┌─ Dataset content
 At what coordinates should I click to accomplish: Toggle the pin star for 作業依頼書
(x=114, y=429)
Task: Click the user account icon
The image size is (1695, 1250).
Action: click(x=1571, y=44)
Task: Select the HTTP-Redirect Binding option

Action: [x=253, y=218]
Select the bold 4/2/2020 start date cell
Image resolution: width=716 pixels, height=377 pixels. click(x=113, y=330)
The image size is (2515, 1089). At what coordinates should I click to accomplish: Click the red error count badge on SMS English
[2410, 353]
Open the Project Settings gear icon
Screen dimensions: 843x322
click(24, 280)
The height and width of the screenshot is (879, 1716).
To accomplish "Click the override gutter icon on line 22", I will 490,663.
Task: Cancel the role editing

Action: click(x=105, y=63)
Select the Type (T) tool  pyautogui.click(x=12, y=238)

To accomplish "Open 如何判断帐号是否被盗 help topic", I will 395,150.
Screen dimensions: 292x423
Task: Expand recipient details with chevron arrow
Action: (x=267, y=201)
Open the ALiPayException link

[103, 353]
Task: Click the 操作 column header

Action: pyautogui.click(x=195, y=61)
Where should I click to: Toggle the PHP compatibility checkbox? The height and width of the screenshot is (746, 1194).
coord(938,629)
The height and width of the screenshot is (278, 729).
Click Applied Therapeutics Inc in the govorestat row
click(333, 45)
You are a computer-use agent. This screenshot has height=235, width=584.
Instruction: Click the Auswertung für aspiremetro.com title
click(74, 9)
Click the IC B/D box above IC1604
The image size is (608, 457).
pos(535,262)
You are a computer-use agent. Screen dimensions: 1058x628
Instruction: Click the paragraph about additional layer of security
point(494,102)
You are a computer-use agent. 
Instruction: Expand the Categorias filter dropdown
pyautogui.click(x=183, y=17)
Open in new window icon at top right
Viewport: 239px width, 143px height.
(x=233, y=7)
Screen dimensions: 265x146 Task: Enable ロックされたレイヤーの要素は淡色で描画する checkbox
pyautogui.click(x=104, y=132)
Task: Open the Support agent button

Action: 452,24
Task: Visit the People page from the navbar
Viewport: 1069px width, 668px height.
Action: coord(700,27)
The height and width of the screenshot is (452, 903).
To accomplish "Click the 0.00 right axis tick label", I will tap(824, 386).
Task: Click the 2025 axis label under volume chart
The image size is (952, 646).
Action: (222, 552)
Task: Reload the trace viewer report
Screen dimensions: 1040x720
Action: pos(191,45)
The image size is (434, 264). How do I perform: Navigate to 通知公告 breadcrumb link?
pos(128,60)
└─
Write out every entry above word for word, changing nothing.

(Response to this exercise)
 At what coordinates should I click to accomplish: Toggle the pin star for 作業依頼書
(x=114, y=429)
Task: Click the user account icon
The image size is (1695, 1250).
Action: click(x=1571, y=44)
Task: Select the HTTP-Redirect Binding option

Action: [x=253, y=218]
Select the bold 4/2/2020 start date cell
Image resolution: width=716 pixels, height=377 pixels. click(x=113, y=330)
The image size is (2515, 1089). At what coordinates should I click to accomplish: Click the red error count badge on SMS English
[2410, 353]
Open the Project Settings gear icon
Screen dimensions: 843x322
click(24, 280)
The height and width of the screenshot is (879, 1716).
To accomplish "Click the override gutter icon on line 22", I will 490,663.
Task: Cancel the role editing

Action: click(x=105, y=63)
Select the Type (T) tool  pyautogui.click(x=12, y=238)

To accomplish "Open 如何判断帐号是否被盗 help topic", I will 395,150.
Screen dimensions: 292x423
Task: Expand recipient details with chevron arrow
Action: (x=267, y=201)
Open the ALiPayException link

[103, 353]
Task: Click the 操作 column header

Action: pyautogui.click(x=195, y=61)
Where should I click to: Toggle the PHP compatibility checkbox? The height and width of the screenshot is (746, 1194).
coord(938,629)
The height and width of the screenshot is (278, 729).
Click Applied Therapeutics Inc in the govorestat row
click(333, 45)
You are a computer-use agent. This screenshot has height=235, width=584.
Instruction: Click the Auswertung für aspiremetro.com title
click(74, 9)
Click the IC B/D box above IC1604
The image size is (608, 457).
pos(535,262)
You are a computer-use agent. Screen dimensions: 1058x628
Instruction: Click the paragraph about additional layer of security
point(494,102)
You are a computer-use agent. 
Instruction: Expand the Categorias filter dropdown
pyautogui.click(x=183, y=17)
Open in new window icon at top right
Viewport: 239px width, 143px height.
(x=233, y=7)
Screen dimensions: 265x146 Task: Enable ロックされたレイヤーの要素は淡色で描画する checkbox
pyautogui.click(x=104, y=132)
Task: Open the Support agent button

Action: 452,24
Task: Visit the People page from the navbar
Viewport: 1069px width, 668px height.
Action: coord(700,27)
The height and width of the screenshot is (452, 903).
To accomplish "Click the 0.00 right axis tick label", I will tap(824, 386).
Task: Click the 2025 axis label under volume chart
The image size is (952, 646).
Action: (222, 552)
Task: Reload the trace viewer report
Screen dimensions: 1040x720
Action: pos(191,45)
The image size is (434, 264). How do I perform: Navigate to 通知公告 breadcrumb link?
pos(128,60)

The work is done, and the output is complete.